When Japan this week resumed hunting minke whales in defiance of an international moratorium, the country found itself now on the other side of the Americans—and Australians, and New Zealanders, and most of the world, really. The International Whaling Commission has banned commercial whale hunting since 1986, making an exception for scientific research. Japan obeys the letter, if not exactly spirit, of the ban by saying the 333 whales it plans to kill each year are purely for research.
(Iceland and Norway, on the other hand, object to the moratorium and continue to hunt whales commercially without using science as an excuse.)
Given how Japan has twisted itself into knots to justify its whaling and how much international flack it’s getting, you might conclude whale meat is a hugely important part of Japanese cuisine. Nope. Small-scale whaling is traditional in some parts of Japan, but whale meat was only ever popular in the postwar period. So for older Japanese, “this is like nostalgia food,” says Katarzyna Cwiertka, a Japanese studies professor and author of Modern Japanese Cuisine: Food, Power and National Identity.

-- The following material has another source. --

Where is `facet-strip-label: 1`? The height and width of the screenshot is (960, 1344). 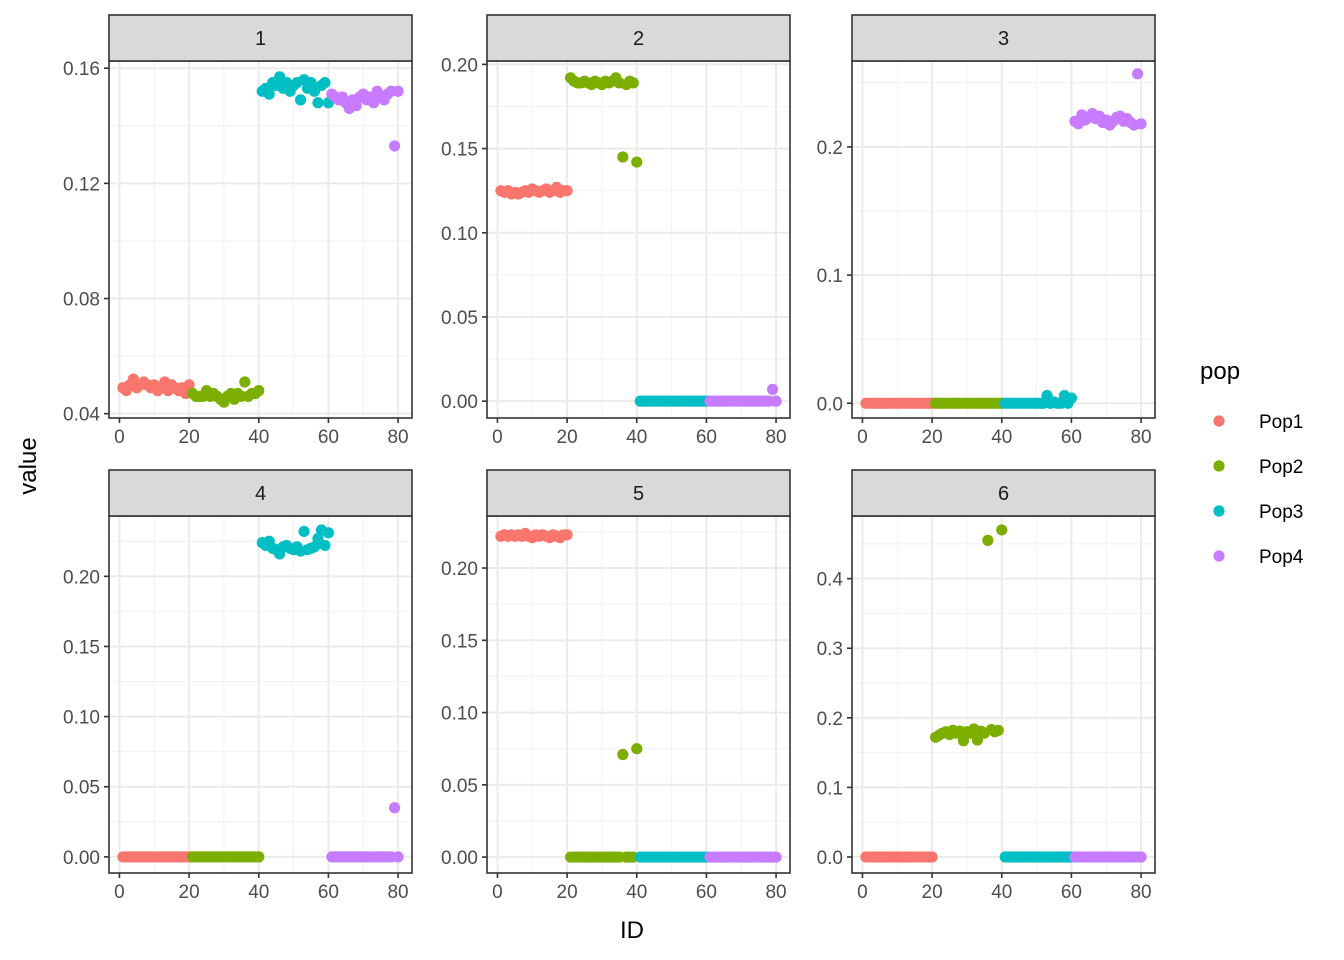
facet-strip-label: 1 is located at coordinates (260, 39).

For everyone else, though, whale meat is more of a curiosity. “I am among the kids who benefited from the cheap meat from the whales. My children have, however, no such experiences at all,” says Kazuhiko Kobayashi, an agronomy professor and the co-author of Japan’s Dietary Transition and Its Impacts. “This means that whale has lost its position among the animal meats, and will belong more to the category of curious foods for the predominant majority of Japanese.”

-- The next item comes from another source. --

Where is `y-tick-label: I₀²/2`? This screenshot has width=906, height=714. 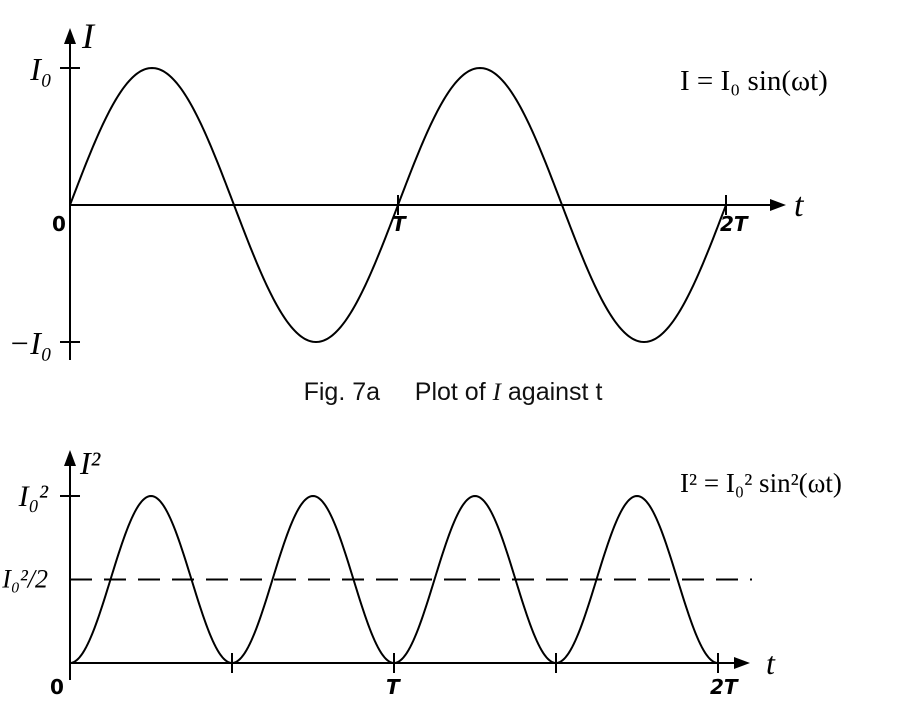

Good numbers are hard to come by but A 2006 poll commissioned by Greenpeace and conducted by the independent Nippon Research Centre found that 95 percent of Japanese people very rarely or never eat whale meat. And the amount of uneaten frozen whale meat stockpiled in Japan has doubled to 4,600 tons between 2002 and 2012.

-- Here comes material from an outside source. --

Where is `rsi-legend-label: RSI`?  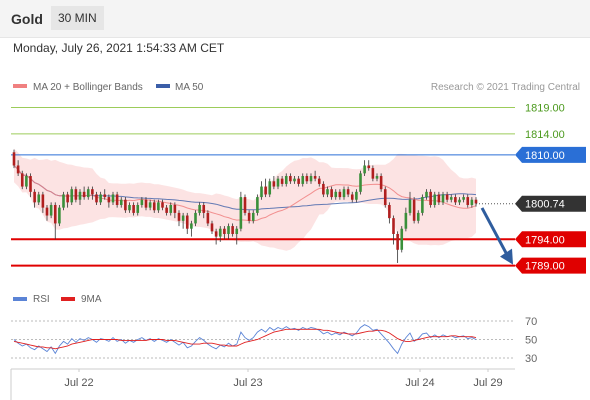
rsi-legend-label: RSI is located at coordinates (42, 300).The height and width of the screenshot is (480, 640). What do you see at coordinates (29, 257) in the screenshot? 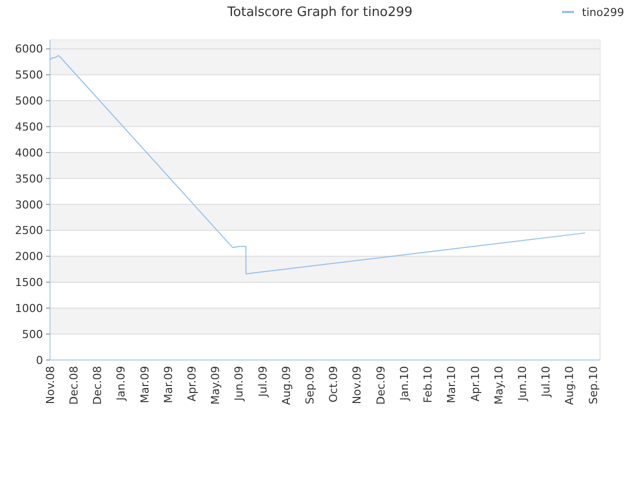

Even Japan’s former top whaling negotiator, Komatsu Masayuki, told me he had never tried whale meat before the whaling job. “I was kind of forcing myself to eat whales because I don’t know the taste,” he says. “And it was delicious. But I’m not crazy about eating whales.” Masayuki, who worked for the Ministry of Agriculture, Forestry and Fisheries until 2007, still condemns members of the International Whaling Commission for “imposing their wrong emotional view upon Japanese conduct.”
So what’s really behind resistance to the moratorium? From the Japanese perspective, banning whaling before banning the killing of other animals is a bit logically inconsistent. If your argument is about conservation, then bluefin tuna, a far more important part of the Japanese diet, is also far more endangered. (Minke whales, the species Japanese whalers hunt, aren’t even close to endangered, though the IWC claims minke whale numbers have fallen in recent decades.)
If your argument is that hunting whales is cruel, so is factory farming. If your argument is that whales are smart, so are pigs. None of this amounts to a case for eating whales, of course, but the argument to single out whales for protection is not exactly airtight either.
So “saving the whale” may be irrational, but so is saving the panda or the polar bear or any other cute mammal. Activism rides on symbolic actions. And just as the whale has become symbolic for environmental groups like Greenpeace, it has, in response, become symbolic for the Japanese, too. “The strong condemnation of whaling by the foreigners is taken as harassing the traditional values,” says Kobayashi. The Japanese government now heavily subsidizes whaling to the tune of $50 million a year.
By and large though, adds Kobayashi, the typical Japanese attitude toward whaling as a political issue is ambivalent and whale meat as food is indifferent. Japan’s plan to kill 333 whales year is already drastically down from the previous annual target of 1,000. Cwiertka also points out that most of the people in high levels of Japanese government are older men—men old enough to have grown up eating whale meat as schoolchildren. Whale meat is already on the decline, with or without international meddling.